Adkins is only 32. But her mother, Suzie Smith, was diagnosed with Alzheimer's disease at age 52. Five years later, Smith can't feed or dress herself.

Could something as simple as eating fish save Adkins from a disease that is progressively destroying her mother's mind? Well, there's fresh evidence that fish -- often dubbed ''brain food'' -- also may be something far more potent: brain-saving food.

People who frequently eat fish may protect themselves from Alzheimer's, according to separate scientific studies by top researchers at Tufts University in Boston, Rush University in Chicago and the University of California-Los Angeles.

Fish is fast becoming to Alzheimer's candidates what an aspirin-a-day regimen is to many heart patients. This movement toward fish already has started to change the way some Americans live their daily lives. It's changing the way many Americans shop and eat. (The purported health benefits of fish have helped push seafood consumption to record levels, going from 15.6 pounds consumed per person in 2002 to more than 16.3 pounds consumed in 2003.) And it has empowered people such as Adkins to help themselves not by visiting the clinic or hospital, but the fish aisle of the local grocery store.

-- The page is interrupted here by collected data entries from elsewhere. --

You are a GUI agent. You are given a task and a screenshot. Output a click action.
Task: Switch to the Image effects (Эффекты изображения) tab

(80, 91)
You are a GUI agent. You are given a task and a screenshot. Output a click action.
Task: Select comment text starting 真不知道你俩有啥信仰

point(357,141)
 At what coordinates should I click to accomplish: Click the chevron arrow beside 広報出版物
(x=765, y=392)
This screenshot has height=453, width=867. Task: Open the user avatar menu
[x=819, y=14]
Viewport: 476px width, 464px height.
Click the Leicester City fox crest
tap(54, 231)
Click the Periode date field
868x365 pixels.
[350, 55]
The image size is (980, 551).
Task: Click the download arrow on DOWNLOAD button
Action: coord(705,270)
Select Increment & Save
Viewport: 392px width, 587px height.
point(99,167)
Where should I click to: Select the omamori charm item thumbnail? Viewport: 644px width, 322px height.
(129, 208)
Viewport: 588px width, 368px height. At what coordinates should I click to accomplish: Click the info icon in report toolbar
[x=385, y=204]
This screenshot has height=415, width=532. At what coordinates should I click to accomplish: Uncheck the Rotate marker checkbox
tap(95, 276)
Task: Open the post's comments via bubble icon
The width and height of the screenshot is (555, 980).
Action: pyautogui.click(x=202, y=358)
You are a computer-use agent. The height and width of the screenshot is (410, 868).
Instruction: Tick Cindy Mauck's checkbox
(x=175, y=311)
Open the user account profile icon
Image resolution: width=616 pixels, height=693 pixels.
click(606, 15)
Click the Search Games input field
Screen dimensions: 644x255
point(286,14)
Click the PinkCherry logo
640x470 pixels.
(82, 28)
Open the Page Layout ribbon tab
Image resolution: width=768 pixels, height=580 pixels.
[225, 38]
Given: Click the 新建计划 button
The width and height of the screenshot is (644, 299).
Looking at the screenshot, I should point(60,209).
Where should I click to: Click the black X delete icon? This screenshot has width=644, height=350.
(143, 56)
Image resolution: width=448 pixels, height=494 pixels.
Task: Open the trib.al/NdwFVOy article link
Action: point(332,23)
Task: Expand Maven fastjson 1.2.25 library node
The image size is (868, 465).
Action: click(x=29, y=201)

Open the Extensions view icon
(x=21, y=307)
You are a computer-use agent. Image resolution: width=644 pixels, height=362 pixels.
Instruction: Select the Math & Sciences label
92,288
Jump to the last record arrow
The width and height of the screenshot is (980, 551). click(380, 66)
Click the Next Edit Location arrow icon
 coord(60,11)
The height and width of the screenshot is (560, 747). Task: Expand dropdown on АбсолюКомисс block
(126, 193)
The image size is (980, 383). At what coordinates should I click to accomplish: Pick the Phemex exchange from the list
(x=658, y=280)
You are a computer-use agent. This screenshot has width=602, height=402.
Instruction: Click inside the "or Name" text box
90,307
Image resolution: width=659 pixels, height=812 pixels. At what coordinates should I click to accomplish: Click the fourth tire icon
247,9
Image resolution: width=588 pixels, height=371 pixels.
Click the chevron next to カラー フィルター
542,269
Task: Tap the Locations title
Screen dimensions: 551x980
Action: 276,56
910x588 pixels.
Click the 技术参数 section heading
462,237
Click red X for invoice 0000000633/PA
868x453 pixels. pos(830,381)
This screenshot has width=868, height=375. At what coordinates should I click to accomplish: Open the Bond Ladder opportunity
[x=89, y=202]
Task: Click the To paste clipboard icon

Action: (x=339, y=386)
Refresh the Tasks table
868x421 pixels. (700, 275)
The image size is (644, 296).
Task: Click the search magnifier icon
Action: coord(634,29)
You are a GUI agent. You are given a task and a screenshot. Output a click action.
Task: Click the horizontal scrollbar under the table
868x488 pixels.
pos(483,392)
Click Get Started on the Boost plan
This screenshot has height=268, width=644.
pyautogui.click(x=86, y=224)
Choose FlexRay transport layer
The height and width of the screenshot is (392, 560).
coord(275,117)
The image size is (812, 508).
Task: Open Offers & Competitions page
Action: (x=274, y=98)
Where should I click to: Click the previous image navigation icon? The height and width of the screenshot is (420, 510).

No one touts fish as a cure-all. In fact, experts also say that people should avoid eating certain fish species (shark, swordfish and king mackerel) likely to be contaminated with mercury. But increasingly, the experts now also say that a healthful diet, one that includes fish, might help delay or even prevent the dreaded disease that killed such American icons as former president Ronald Reagan, boxer Sugar Ray Robinson and actress Rita Hayworth.

This disease also unhinges the lives of everyday Americans, like those of Adkins and her mother.

Adkins first realized that something was seriously wrong with her mom in 1997, when Smith, who was driving on a multilane highway, suddenly took her hands off the wheel. Adkins, who was sitting in the passenger seat, had to steer the car to safety.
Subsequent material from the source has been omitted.